#### Task description:
Go through the records and write each one out again exactly.

== Available data

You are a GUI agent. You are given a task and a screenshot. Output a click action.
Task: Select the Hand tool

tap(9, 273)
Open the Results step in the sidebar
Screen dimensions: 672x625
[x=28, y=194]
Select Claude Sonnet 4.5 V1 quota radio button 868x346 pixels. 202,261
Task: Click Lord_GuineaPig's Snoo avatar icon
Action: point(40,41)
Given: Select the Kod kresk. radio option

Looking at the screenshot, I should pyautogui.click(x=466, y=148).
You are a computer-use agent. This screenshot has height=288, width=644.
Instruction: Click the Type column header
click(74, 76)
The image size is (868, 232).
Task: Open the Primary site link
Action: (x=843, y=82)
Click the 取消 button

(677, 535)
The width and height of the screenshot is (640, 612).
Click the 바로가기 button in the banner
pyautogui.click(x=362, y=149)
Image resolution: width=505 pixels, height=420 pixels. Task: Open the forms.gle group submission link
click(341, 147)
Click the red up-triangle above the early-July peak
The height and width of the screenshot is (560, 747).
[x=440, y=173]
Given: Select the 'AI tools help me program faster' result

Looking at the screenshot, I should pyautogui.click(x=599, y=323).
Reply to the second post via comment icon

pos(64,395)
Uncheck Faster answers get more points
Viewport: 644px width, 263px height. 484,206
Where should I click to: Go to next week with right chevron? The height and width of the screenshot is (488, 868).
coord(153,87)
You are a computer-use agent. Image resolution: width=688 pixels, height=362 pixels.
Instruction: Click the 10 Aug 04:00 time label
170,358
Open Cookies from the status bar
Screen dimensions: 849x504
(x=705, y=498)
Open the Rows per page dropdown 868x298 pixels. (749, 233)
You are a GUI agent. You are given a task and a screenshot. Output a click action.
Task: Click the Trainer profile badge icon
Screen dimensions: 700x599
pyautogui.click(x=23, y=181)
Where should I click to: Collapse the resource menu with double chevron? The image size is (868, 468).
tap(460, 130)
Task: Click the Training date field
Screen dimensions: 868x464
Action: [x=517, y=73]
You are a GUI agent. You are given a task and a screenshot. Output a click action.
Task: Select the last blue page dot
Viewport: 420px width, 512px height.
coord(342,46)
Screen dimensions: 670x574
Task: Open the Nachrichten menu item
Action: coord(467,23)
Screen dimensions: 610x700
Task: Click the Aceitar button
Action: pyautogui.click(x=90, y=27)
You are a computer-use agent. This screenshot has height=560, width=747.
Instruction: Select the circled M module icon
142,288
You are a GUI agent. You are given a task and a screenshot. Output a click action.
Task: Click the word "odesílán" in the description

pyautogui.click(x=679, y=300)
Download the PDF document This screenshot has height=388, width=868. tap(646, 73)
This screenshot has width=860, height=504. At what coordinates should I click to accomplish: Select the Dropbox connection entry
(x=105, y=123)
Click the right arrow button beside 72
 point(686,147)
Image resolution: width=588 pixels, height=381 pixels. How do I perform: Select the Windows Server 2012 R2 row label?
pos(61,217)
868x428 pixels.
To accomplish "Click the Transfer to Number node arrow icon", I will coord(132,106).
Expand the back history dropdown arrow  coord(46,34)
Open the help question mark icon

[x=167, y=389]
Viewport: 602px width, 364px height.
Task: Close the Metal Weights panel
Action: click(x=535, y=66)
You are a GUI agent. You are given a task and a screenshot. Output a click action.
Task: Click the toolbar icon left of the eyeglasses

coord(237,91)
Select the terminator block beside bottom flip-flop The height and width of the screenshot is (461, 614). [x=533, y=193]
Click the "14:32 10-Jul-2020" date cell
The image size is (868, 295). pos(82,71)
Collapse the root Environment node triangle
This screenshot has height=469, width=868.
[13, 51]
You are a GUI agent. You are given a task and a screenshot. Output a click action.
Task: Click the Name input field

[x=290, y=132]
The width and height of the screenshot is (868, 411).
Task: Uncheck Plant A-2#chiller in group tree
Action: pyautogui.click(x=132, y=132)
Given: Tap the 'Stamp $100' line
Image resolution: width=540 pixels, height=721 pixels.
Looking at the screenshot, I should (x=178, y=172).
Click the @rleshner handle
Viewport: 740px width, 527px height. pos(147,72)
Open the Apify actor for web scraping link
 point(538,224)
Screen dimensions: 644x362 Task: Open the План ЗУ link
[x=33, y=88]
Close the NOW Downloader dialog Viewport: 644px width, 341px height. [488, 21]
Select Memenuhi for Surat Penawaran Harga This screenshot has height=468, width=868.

====

#### Exercise response:
You are a GUI agent. You are given a task and a screenshot. Output a click action.
Task: Select the Hand tool

tap(9, 273)
Open the Results step in the sidebar
Screen dimensions: 672x625
[x=28, y=194]
Select Claude Sonnet 4.5 V1 quota radio button 868x346 pixels. 202,261
Task: Click Lord_GuineaPig's Snoo avatar icon
Action: point(40,41)
Given: Select the Kod kresk. radio option

Looking at the screenshot, I should pyautogui.click(x=466, y=148).
You are a computer-use agent. This screenshot has height=288, width=644.
Instruction: Click the Type column header
click(74, 76)
The image size is (868, 232).
Task: Open the Primary site link
Action: (x=843, y=82)
Click the 取消 button

(677, 535)
The width and height of the screenshot is (640, 612).
Click the 바로가기 button in the banner
pyautogui.click(x=362, y=149)
Image resolution: width=505 pixels, height=420 pixels. Task: Open the forms.gle group submission link
click(341, 147)
Click the red up-triangle above the early-July peak
The height and width of the screenshot is (560, 747).
[x=440, y=173]
Given: Select the 'AI tools help me program faster' result

Looking at the screenshot, I should pyautogui.click(x=599, y=323).
Reply to the second post via comment icon

pos(64,395)
Uncheck Faster answers get more points
Viewport: 644px width, 263px height. 484,206
Where should I click to: Go to next week with right chevron? The height and width of the screenshot is (488, 868).
coord(153,87)
You are a computer-use agent. Image resolution: width=688 pixels, height=362 pixels.
Instruction: Click the 10 Aug 04:00 time label
170,358
Open Cookies from the status bar
Screen dimensions: 849x504
(x=705, y=498)
Open the Rows per page dropdown 868x298 pixels. (749, 233)
You are a GUI agent. You are given a task and a screenshot. Output a click action.
Task: Click the Trainer profile badge icon
Screen dimensions: 700x599
pyautogui.click(x=23, y=181)
Where should I click to: Collapse the resource menu with double chevron? The image size is (868, 468).
tap(460, 130)
Task: Click the Training date field
Screen dimensions: 868x464
Action: [x=517, y=73]
You are a GUI agent. You are given a task and a screenshot. Output a click action.
Task: Select the last blue page dot
Viewport: 420px width, 512px height.
coord(342,46)
Screen dimensions: 670x574
Task: Open the Nachrichten menu item
Action: coord(467,23)
Screen dimensions: 610x700
Task: Click the Aceitar button
Action: pyautogui.click(x=90, y=27)
You are a computer-use agent. This screenshot has height=560, width=747.
Instruction: Select the circled M module icon
142,288
You are a GUI agent. You are given a task and a screenshot. Output a click action.
Task: Click the word "odesílán" in the description

pyautogui.click(x=679, y=300)
Download the PDF document This screenshot has height=388, width=868. tap(646, 73)
This screenshot has width=860, height=504. At what coordinates should I click to accomplish: Select the Dropbox connection entry
(x=105, y=123)
Click the right arrow button beside 72
 point(686,147)
Image resolution: width=588 pixels, height=381 pixels. How do I perform: Select the Windows Server 2012 R2 row label?
pos(61,217)
868x428 pixels.
To accomplish "Click the Transfer to Number node arrow icon", I will coord(132,106).
Expand the back history dropdown arrow  coord(46,34)
Open the help question mark icon

[x=167, y=389]
Viewport: 602px width, 364px height.
Task: Close the Metal Weights panel
Action: click(x=535, y=66)
You are a GUI agent. You are given a task and a screenshot. Output a click action.
Task: Click the toolbar icon left of the eyeglasses

coord(237,91)
Select the terminator block beside bottom flip-flop The height and width of the screenshot is (461, 614). [x=533, y=193]
Click the "14:32 10-Jul-2020" date cell
The image size is (868, 295). pos(82,71)
Collapse the root Environment node triangle
This screenshot has height=469, width=868.
[13, 51]
You are a GUI agent. You are given a task and a screenshot. Output a click action.
Task: Click the Name input field

[x=290, y=132]
The width and height of the screenshot is (868, 411).
Task: Uncheck Plant A-2#chiller in group tree
Action: pyautogui.click(x=132, y=132)
Given: Tap the 'Stamp $100' line
Image resolution: width=540 pixels, height=721 pixels.
Looking at the screenshot, I should (x=178, y=172).
Click the @rleshner handle
Viewport: 740px width, 527px height. pos(147,72)
Open the Apify actor for web scraping link
 point(538,224)
Screen dimensions: 644x362 Task: Open the План ЗУ link
[x=33, y=88]
Close the NOW Downloader dialog Viewport: 644px width, 341px height. [488, 21]
Select Memenuhi for Surat Penawaran Harga This screenshot has height=468, width=868.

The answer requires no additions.